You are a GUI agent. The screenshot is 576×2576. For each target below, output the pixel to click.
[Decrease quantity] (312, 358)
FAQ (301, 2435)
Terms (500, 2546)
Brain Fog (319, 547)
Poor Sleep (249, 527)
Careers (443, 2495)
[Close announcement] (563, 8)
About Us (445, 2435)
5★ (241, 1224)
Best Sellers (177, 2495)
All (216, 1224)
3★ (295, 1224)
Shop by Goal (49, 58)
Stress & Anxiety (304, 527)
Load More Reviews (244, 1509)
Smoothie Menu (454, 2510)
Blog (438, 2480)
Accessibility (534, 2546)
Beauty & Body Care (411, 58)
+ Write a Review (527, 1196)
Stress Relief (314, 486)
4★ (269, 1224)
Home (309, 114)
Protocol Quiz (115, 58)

● ● ● ● ● ● ●

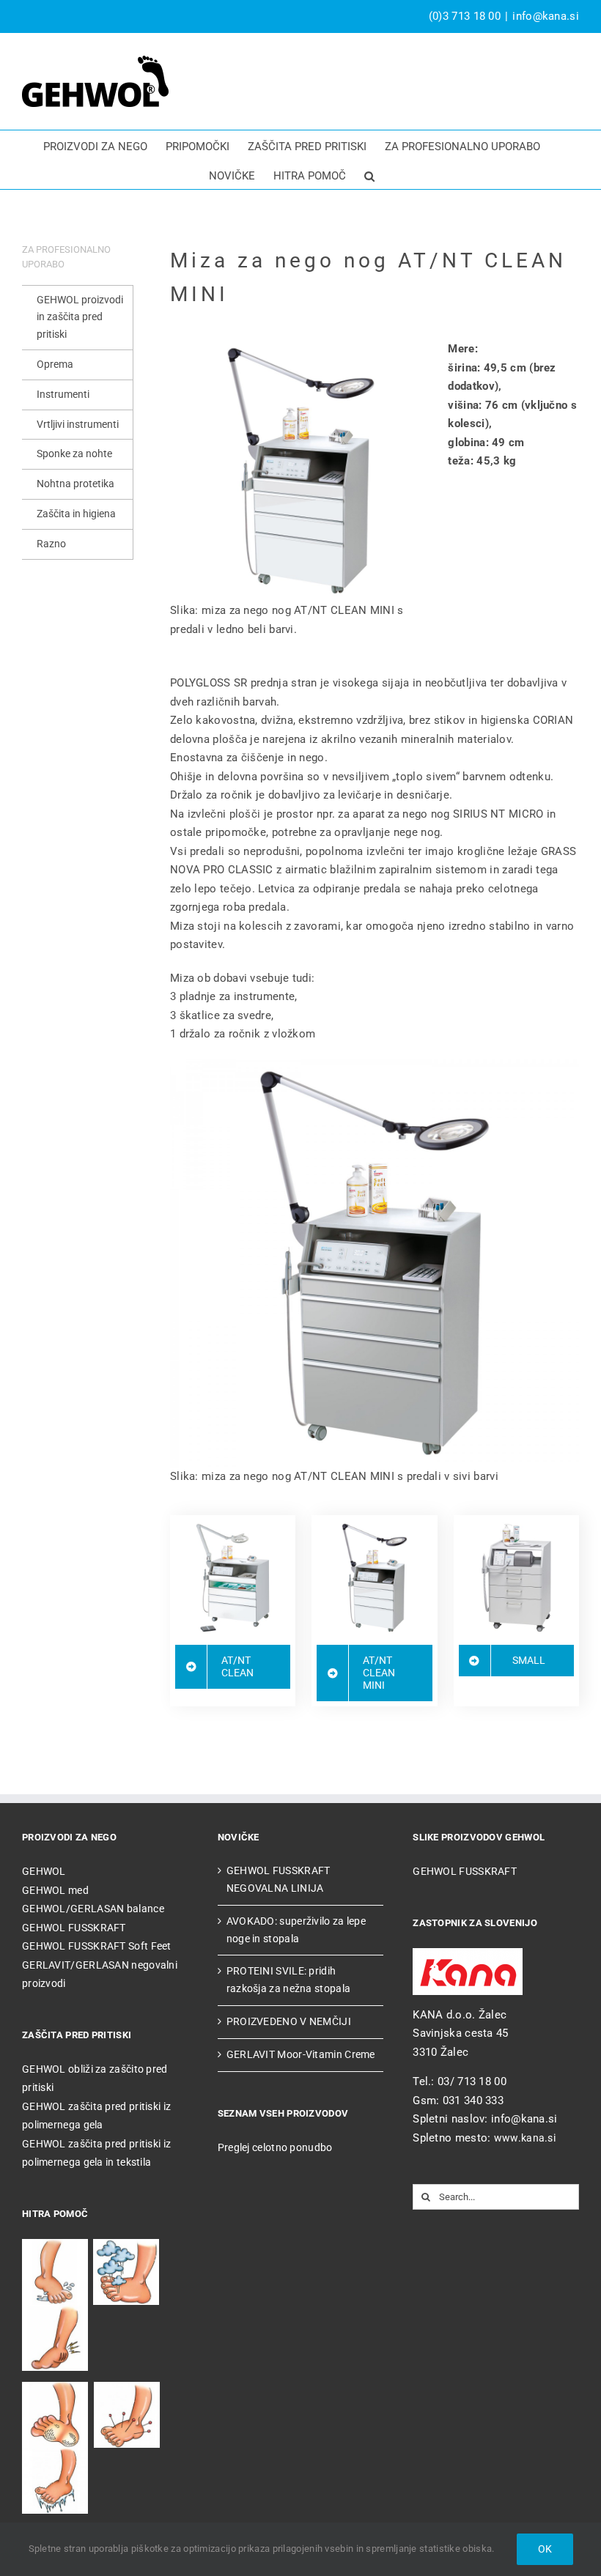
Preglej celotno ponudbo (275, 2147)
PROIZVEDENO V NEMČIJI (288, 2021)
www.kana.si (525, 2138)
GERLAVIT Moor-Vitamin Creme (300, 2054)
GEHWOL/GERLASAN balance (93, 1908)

● ● ● ● ● ● ●

### Exercise prompt
From the records above, extract exactly and only the lines that begin at the line with "Stress & Anxiety (304, 527)" and stop after the line with "Protocol Quiz (115, 58)".

### Solved problem
Stress & Anxiety (304, 527)
Load More Reviews (244, 1509)
Smoothie Menu (454, 2510)
Blog (438, 2480)
Accessibility (534, 2546)
Beauty & Body Care (411, 58)
+ Write a Review (527, 1196)
Stress Relief (314, 486)
4★ (269, 1224)
Home (309, 114)
Protocol Quiz (115, 58)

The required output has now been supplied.